Is it a coincidence that the plug would be pulled on the world economy at the end of 2008, just a year or two before the estimated time that China would be ready to take on its neighbors militarily? Could there have been a method to the economic madness? It’s difficult to say, but given that, in American circles, there is increasing talk of China’s threat both economically and militarily, one cannot discount such a possibility. The fear of war with Iran has been placed at forefront of the paid news media’s attention over the past year or two, however Iran’s economic significance, or its ability and likelihood to invade its neighbors, is probably much less than that of China’s.
As suggested previously, the world economic crisis cannot have merely monetary consequences. No nation wants to be poor, yet the game appears to be up for the United States as an economic superpower.
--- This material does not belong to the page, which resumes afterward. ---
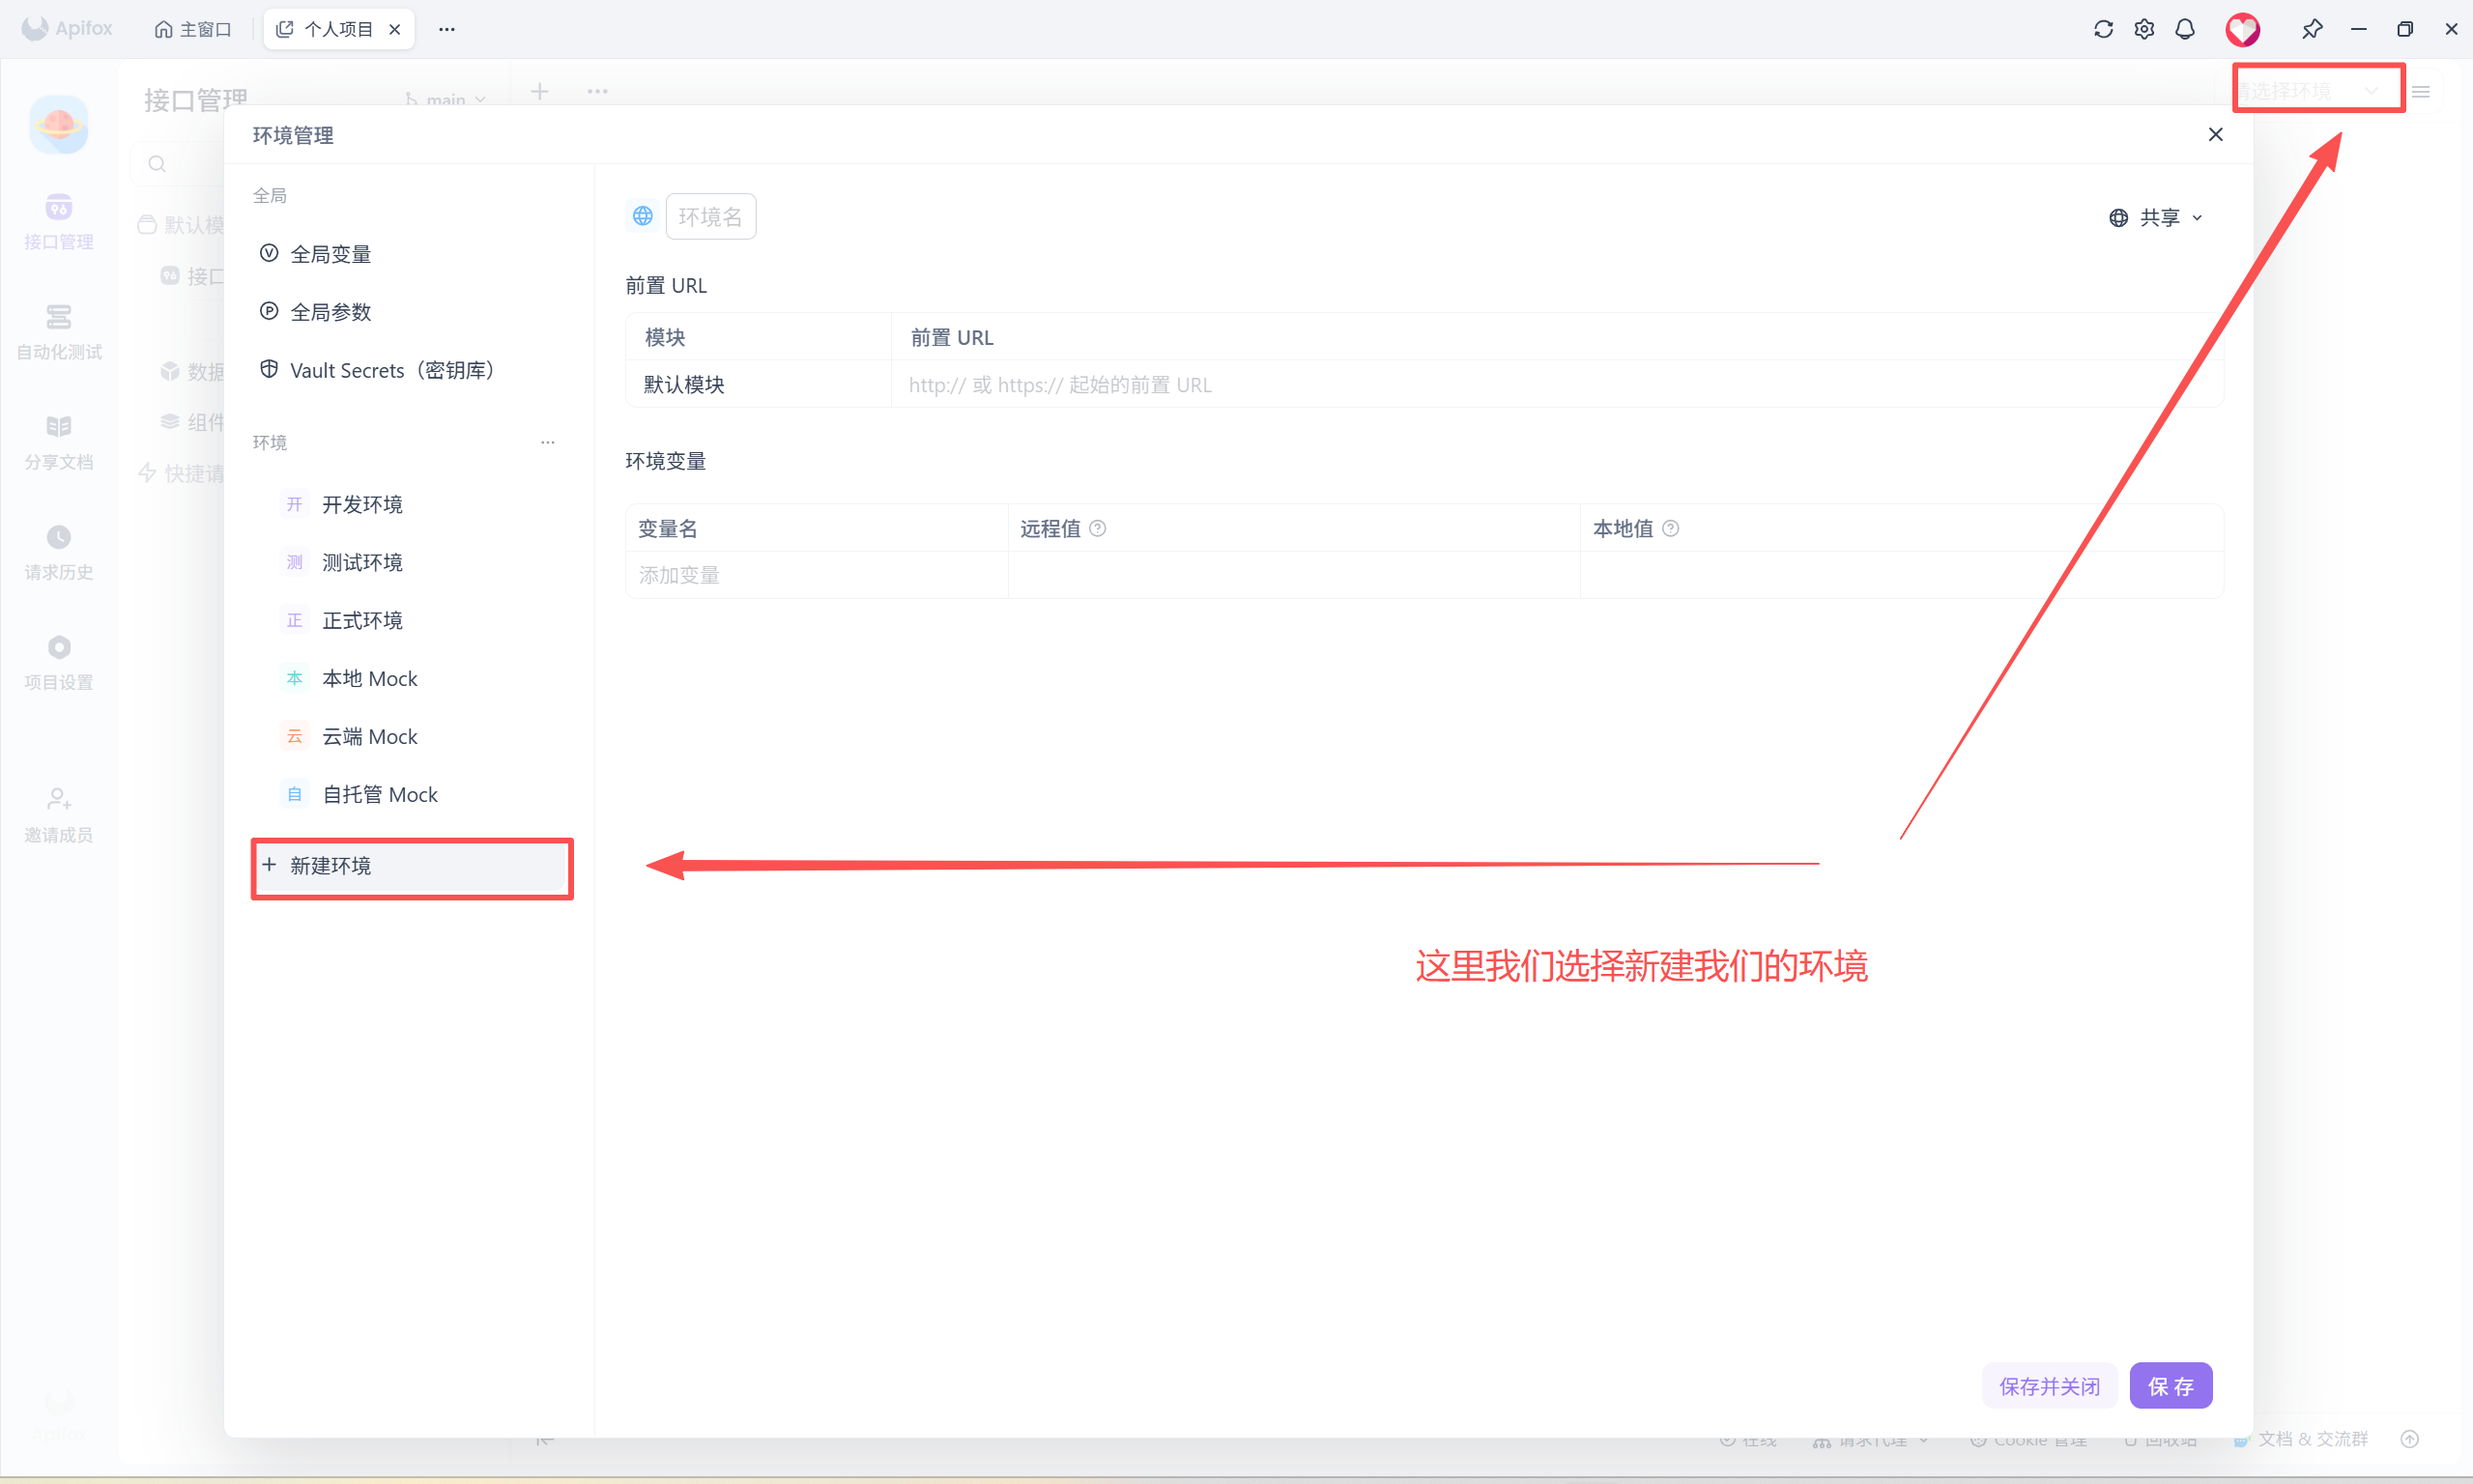Open notifications bell icon
The width and height of the screenshot is (2473, 1484).
click(x=2185, y=29)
The United States still has the world’s most advanced military outfit, but it has still shown an inability to overcome even the comparatively low-tech resistance mounted against it in Afghanistan. It is therefore vulnerable to being bogged down in other regional conflicts which could prompt China to carry out some of its long term strategic aims in Asia.
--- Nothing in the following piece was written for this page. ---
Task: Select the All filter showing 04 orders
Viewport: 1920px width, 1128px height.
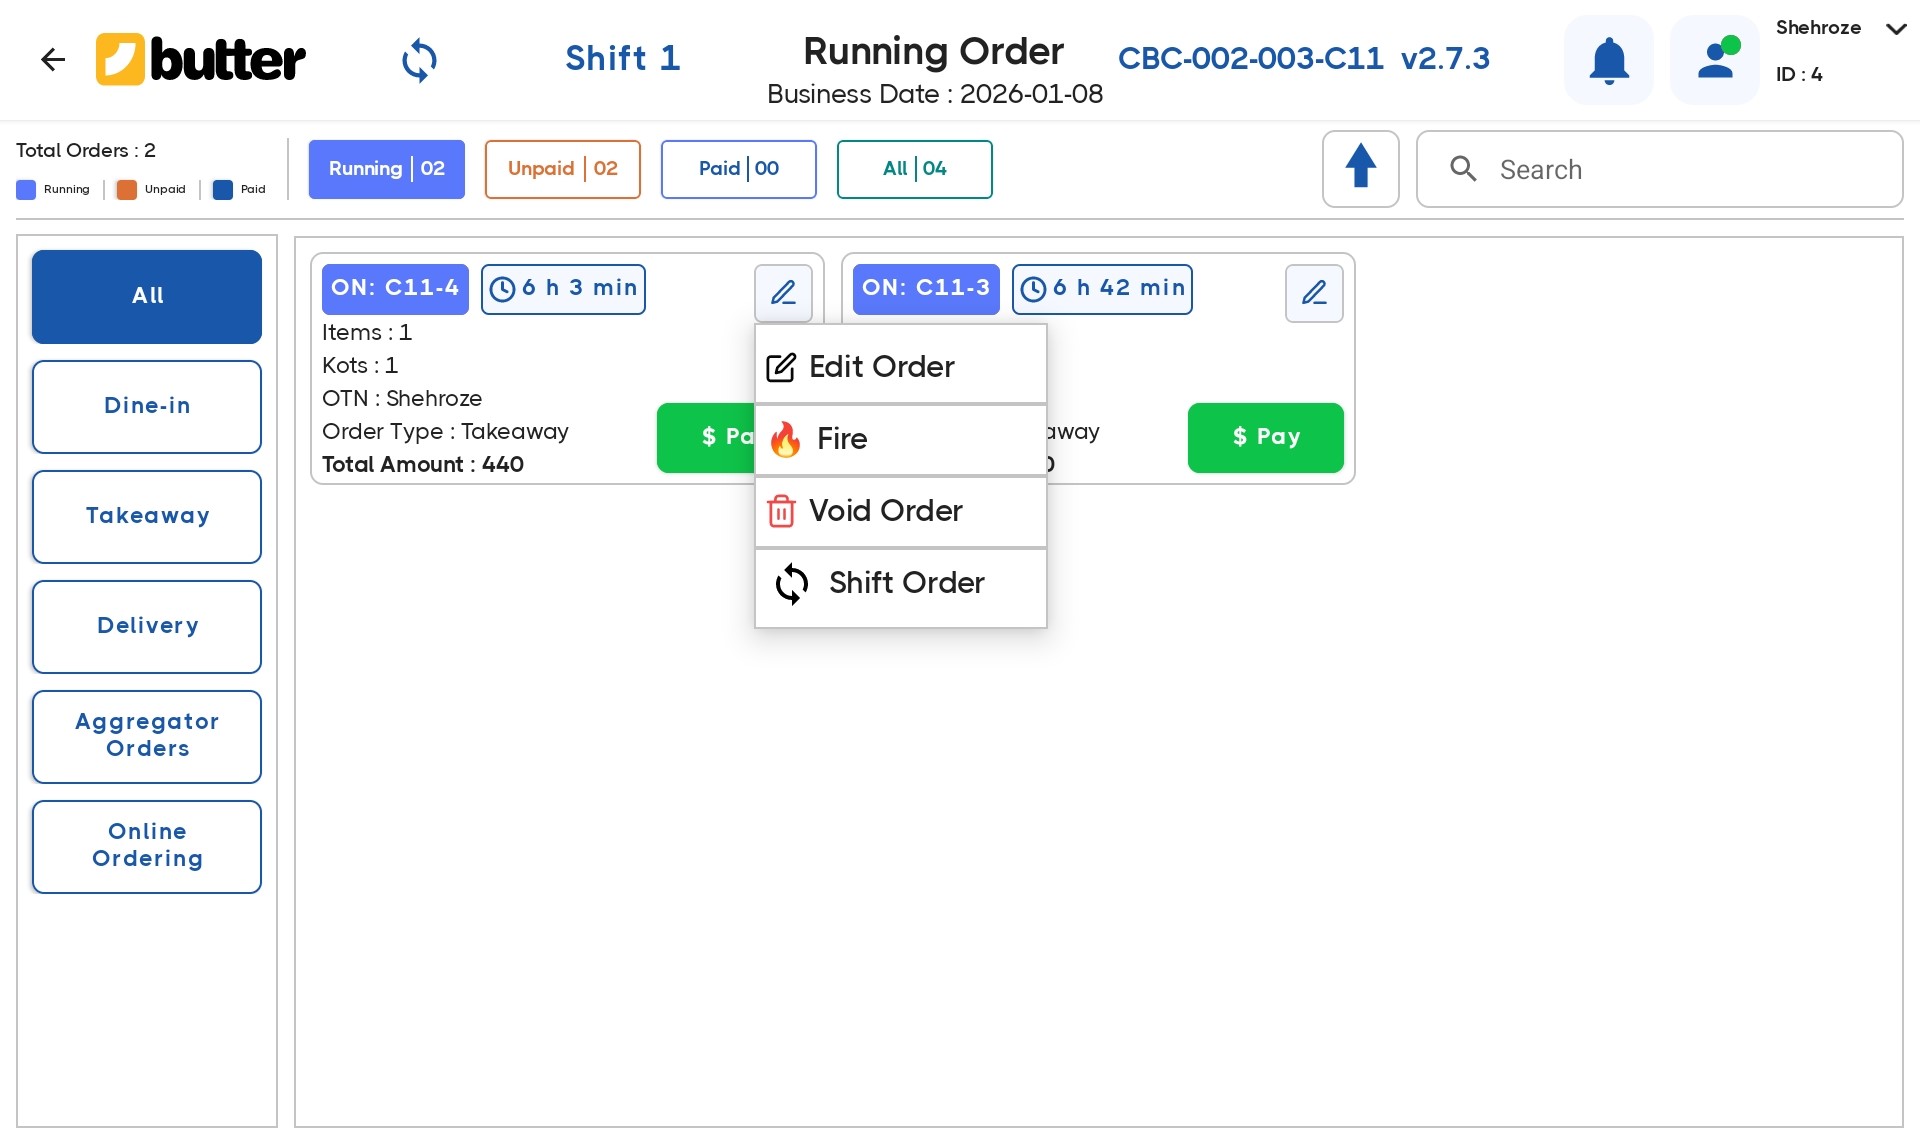Action: coord(914,169)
With its main export base vanishing, China may also be tempted to pump its excess productive capacity into its own military, which could see an extremely rapid and unpredictable build-up of its military capability. This would be a logical approach to managing its massive working population which has suddenly been rendered idle (a dangerous scenario if left unchecked). The alternative is to wait for the world to consume again, which could take a decade, or to face massive civil unrest and, potentially, the fall of the Chinese Government.
Like an unemployed man’s wife, Hilary Clinton has made her way to the Bank Manager (China) to beg for leniency on non-payment on the mortgage.
“Because our economies are so intertwined the Chinese know that in order to start exporting again to its biggest market, the United States had to take some very drastic measures with this stimulus package,” Clinton said.
In other words, the furniture has been sold and they have promised to pay the baker, the butcher and the milkman. With money, of course. The sons sit idle, illiterate and unskilled. The daughters are already working the street corners and public houses in the town but it just isn’t making ends meet.
As she walks into the bank, all dolled up, the bank clerks eye the woman with hatred and jealousy. They all talk amongst themselves. One of the secretaries knows about the Banker and tries to wave her hands at the woman to tell her of the dangers, but the woman is very quickly intercepted at the door and ushered to the waiting room.
The Banker is looking at the books and can see that foreclosure is on the cards. He invites the woman into his office.
“Lend me a bit more” pleads the woman, “my daughters will work harder and my sons promise to learn to read”. The Banker just leaned back and smiled.
The US secretary of state had said on Saturday after meetings with China’s leaders that Beijing was still confident in US Treasury bonds and expressed Washington’s appreciation for the investments.
So said the woman as she adjusted her blouse and redid the strap on her high heels. She stumbled out of the manager’s office hurriedly.
But everybody could sense what really happened in the Banker’s office.